Tegelijk moeten lidstaten ook zelf de handschoen oppakken: door onze economieën te moderniseren en hervormingen door te voeren, met energietransitie als een drijvende kracht, en de herstelplannen en het MFK als hulpmiddel.
Daarbij weten u en ik dat ook de geopolitieke dimensie enorm belangrijk is.
Neem de CO2-grensbelasting, die onze steeds groener wordende EU kan beschermen in een nog altijd grijze wereld. Dit heeft enkel kans van slagen, als we oog blijven houden voor de geopolitieke context.
Door ervoor te zorgen dat onze plannen in lijn zijn met WTO-richtlijnen. Door met internationale partners in gesprek te gaan en door onze plannen stap voor stap te implementeren.
Handelsspanningen zijn immers in niemands belang.
De Green Deal zal tot slot alleen slagen binnen een Unie die transparant is en goed functioneert en waarbinnen de democratische rechtsstaat wordt gerespecteerd.
Dit principe ligt immers ten grondslag aan al onze Europese samenwerking.

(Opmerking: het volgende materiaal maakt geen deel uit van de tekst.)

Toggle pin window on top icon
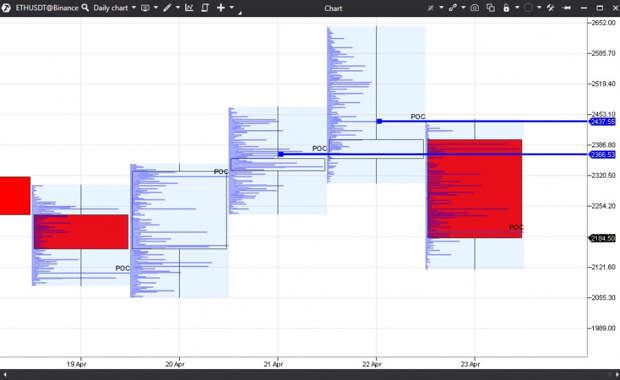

Zonder respect voor onze gezamenlijke waarden kan het vertrouwen waar onze Unie op berust geen stand houden.
Dit betekent dat we op basis van de afgesproken procedures tot gezamenlijke afspraken moeten komen en deze moeten naleven, zoals het doel om de uitstoot in 2030 met ten minste 55 procent terug te dringen.
Als we dat doen, dan ligt een volgende mijlpaal binnen handbereik.
In 2050, precies 1 jaar voor de honderdste verjaardag van het Verdrag van Parijs, kunnen we met een klimaat-neutrale Unie opnieuw laten zien hoe belangrijk dat lege velletje papier is geweest. Het was namelijk hét startpunt van een samenwerking die telkens opnieuw relevant blijkt.
Van kolen en staal, naar een groene toekomst!